**Your objective:**
What is expected is a word-for-word copy of all the entries.

**Data to examine:**
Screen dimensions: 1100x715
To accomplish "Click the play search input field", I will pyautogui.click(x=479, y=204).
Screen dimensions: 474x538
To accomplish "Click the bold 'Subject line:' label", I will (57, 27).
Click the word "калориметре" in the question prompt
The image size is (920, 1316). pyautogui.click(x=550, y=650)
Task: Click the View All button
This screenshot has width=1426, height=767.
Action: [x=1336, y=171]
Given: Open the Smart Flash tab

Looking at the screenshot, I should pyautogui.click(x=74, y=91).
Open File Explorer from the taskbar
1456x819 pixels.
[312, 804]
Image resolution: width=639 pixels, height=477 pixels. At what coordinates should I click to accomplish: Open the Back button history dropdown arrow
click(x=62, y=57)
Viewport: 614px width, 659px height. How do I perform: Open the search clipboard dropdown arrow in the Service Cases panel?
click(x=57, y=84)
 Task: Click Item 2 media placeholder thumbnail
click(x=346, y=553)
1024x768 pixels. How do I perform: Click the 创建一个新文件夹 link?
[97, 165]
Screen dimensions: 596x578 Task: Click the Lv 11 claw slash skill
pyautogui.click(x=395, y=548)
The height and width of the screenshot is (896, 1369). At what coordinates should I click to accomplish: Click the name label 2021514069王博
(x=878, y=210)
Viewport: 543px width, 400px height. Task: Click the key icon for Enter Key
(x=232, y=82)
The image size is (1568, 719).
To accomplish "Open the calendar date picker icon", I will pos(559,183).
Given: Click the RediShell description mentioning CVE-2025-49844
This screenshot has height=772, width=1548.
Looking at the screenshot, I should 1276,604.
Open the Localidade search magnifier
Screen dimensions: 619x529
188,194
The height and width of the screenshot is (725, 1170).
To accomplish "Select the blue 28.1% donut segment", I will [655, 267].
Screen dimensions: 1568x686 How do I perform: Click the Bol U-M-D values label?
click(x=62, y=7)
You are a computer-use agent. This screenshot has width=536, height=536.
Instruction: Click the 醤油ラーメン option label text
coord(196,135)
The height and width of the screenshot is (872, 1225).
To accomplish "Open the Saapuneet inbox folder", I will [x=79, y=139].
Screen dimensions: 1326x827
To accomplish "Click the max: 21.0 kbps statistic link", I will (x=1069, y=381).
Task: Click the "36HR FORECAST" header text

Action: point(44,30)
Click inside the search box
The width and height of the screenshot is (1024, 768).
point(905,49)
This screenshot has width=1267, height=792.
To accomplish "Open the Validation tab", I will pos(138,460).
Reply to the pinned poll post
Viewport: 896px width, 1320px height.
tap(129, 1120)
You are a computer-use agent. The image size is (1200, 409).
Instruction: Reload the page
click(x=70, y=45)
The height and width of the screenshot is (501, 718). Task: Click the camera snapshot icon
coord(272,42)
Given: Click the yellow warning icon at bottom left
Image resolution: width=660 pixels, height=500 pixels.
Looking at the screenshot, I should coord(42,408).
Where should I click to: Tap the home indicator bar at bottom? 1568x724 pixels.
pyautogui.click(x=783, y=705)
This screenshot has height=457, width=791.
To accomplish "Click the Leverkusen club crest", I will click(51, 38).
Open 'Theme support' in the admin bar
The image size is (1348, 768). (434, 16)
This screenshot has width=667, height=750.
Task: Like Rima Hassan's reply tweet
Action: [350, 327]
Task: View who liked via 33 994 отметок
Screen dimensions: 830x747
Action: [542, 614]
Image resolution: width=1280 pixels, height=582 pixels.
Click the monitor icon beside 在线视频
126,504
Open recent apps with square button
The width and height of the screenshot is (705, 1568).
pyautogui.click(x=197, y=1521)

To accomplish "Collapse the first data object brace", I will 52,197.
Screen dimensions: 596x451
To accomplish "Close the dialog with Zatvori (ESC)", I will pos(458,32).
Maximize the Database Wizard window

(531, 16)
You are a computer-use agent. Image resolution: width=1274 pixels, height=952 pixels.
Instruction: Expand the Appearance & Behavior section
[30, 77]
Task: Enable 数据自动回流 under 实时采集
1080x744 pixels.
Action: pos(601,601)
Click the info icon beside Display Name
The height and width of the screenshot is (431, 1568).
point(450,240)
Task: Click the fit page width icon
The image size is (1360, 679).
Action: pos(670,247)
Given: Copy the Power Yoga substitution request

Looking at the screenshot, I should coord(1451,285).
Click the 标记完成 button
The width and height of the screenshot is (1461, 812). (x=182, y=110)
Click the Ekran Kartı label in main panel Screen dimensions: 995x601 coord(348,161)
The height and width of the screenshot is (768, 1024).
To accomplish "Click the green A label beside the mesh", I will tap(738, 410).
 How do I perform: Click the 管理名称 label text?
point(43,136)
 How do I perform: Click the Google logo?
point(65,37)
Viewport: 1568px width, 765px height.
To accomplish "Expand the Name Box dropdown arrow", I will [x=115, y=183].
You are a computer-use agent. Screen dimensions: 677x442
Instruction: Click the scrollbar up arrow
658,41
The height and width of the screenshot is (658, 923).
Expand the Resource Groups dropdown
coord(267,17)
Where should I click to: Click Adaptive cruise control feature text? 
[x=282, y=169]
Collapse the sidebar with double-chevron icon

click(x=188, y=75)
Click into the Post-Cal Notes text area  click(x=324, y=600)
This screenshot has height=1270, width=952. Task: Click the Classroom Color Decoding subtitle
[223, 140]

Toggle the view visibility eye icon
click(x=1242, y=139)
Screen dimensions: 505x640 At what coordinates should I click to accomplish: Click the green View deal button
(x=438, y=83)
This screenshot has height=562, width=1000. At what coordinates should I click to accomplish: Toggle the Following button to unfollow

**Response area:**
Screen dimensions: 1100x715
To accomplish "Click the play search input field", I will pyautogui.click(x=479, y=204).
Screen dimensions: 474x538
To accomplish "Click the bold 'Subject line:' label", I will (57, 27).
Click the word "калориметре" in the question prompt
The image size is (920, 1316). pyautogui.click(x=550, y=650)
Task: Click the View All button
This screenshot has width=1426, height=767.
Action: [x=1336, y=171]
Given: Open the Smart Flash tab

Looking at the screenshot, I should pyautogui.click(x=74, y=91).
Open File Explorer from the taskbar
1456x819 pixels.
[312, 804]
Image resolution: width=639 pixels, height=477 pixels. At what coordinates should I click to accomplish: Open the Back button history dropdown arrow
click(x=62, y=57)
Viewport: 614px width, 659px height. How do I perform: Open the search clipboard dropdown arrow in the Service Cases panel?
click(x=57, y=84)
 Task: Click Item 2 media placeholder thumbnail
click(x=346, y=553)
1024x768 pixels. How do I perform: Click the 创建一个新文件夹 link?
[97, 165]
Screen dimensions: 596x578 Task: Click the Lv 11 claw slash skill
pyautogui.click(x=395, y=548)
The height and width of the screenshot is (896, 1369). At what coordinates should I click to accomplish: Click the name label 2021514069王博
(x=878, y=210)
Viewport: 543px width, 400px height. Task: Click the key icon for Enter Key
(x=232, y=82)
The image size is (1568, 719).
To accomplish "Open the calendar date picker icon", I will pos(559,183).
Given: Click the RediShell description mentioning CVE-2025-49844
This screenshot has height=772, width=1548.
Looking at the screenshot, I should 1276,604.
Open the Localidade search magnifier
Screen dimensions: 619x529
188,194
The height and width of the screenshot is (725, 1170).
To accomplish "Select the blue 28.1% donut segment", I will [655, 267].
Screen dimensions: 1568x686 How do I perform: Click the Bol U-M-D values label?
click(x=62, y=7)
You are a computer-use agent. This screenshot has width=536, height=536.
Instruction: Click the 醤油ラーメン option label text
coord(196,135)
The height and width of the screenshot is (872, 1225).
To accomplish "Open the Saapuneet inbox folder", I will [x=79, y=139].
Screen dimensions: 1326x827
To accomplish "Click the max: 21.0 kbps statistic link", I will (x=1069, y=381).
Task: Click the "36HR FORECAST" header text

Action: point(44,30)
Click inside the search box
The width and height of the screenshot is (1024, 768).
point(905,49)
This screenshot has width=1267, height=792.
To accomplish "Open the Validation tab", I will pos(138,460).
Reply to the pinned poll post
Viewport: 896px width, 1320px height.
tap(129, 1120)
You are a computer-use agent. The image size is (1200, 409).
Instruction: Reload the page
click(x=70, y=45)
The height and width of the screenshot is (501, 718). Task: Click the camera snapshot icon
coord(272,42)
Given: Click the yellow warning icon at bottom left
Image resolution: width=660 pixels, height=500 pixels.
Looking at the screenshot, I should coord(42,408).
Where should I click to: Tap the home indicator bar at bottom? 1568x724 pixels.
pyautogui.click(x=783, y=705)
This screenshot has height=457, width=791.
To accomplish "Click the Leverkusen club crest", I will click(51, 38).
Open 'Theme support' in the admin bar
The image size is (1348, 768). (434, 16)
This screenshot has width=667, height=750.
Task: Like Rima Hassan's reply tweet
Action: [350, 327]
Task: View who liked via 33 994 отметок
Screen dimensions: 830x747
Action: [542, 614]
Image resolution: width=1280 pixels, height=582 pixels.
Click the monitor icon beside 在线视频
126,504
Open recent apps with square button
The width and height of the screenshot is (705, 1568).
pyautogui.click(x=197, y=1521)

To accomplish "Collapse the first data object brace", I will 52,197.
Screen dimensions: 596x451
To accomplish "Close the dialog with Zatvori (ESC)", I will pos(458,32).
Maximize the Database Wizard window

(531, 16)
You are a computer-use agent. Image resolution: width=1274 pixels, height=952 pixels.
Instruction: Expand the Appearance & Behavior section
[30, 77]
Task: Enable 数据自动回流 under 实时采集
1080x744 pixels.
Action: pos(601,601)
Click the info icon beside Display Name
The height and width of the screenshot is (431, 1568).
point(450,240)
Task: Click the fit page width icon
The image size is (1360, 679).
Action: pos(670,247)
Given: Copy the Power Yoga substitution request

Looking at the screenshot, I should coord(1451,285).
Click the 标记完成 button
The width and height of the screenshot is (1461, 812). (x=182, y=110)
Click the Ekran Kartı label in main panel Screen dimensions: 995x601 coord(348,161)
The height and width of the screenshot is (768, 1024).
To accomplish "Click the green A label beside the mesh", I will tap(738, 410).
 How do I perform: Click the 管理名称 label text?
point(43,136)
 How do I perform: Click the Google logo?
point(65,37)
Viewport: 1568px width, 765px height.
To accomplish "Expand the Name Box dropdown arrow", I will [x=115, y=183].
You are a computer-use agent. Screen dimensions: 677x442
Instruction: Click the scrollbar up arrow
658,41
The height and width of the screenshot is (658, 923).
Expand the Resource Groups dropdown
coord(267,17)
Where should I click to: Click Adaptive cruise control feature text? 
[x=282, y=169]
Collapse the sidebar with double-chevron icon

click(x=188, y=75)
Click into the Post-Cal Notes text area  click(x=324, y=600)
This screenshot has height=1270, width=952. Task: Click the Classroom Color Decoding subtitle
[223, 140]

Toggle the view visibility eye icon
click(x=1242, y=139)
Screen dimensions: 505x640 At what coordinates should I click to accomplish: Click the green View deal button
(x=438, y=83)
This screenshot has height=562, width=1000. At what coordinates should I click to accomplish: Toggle the Following button to unfollow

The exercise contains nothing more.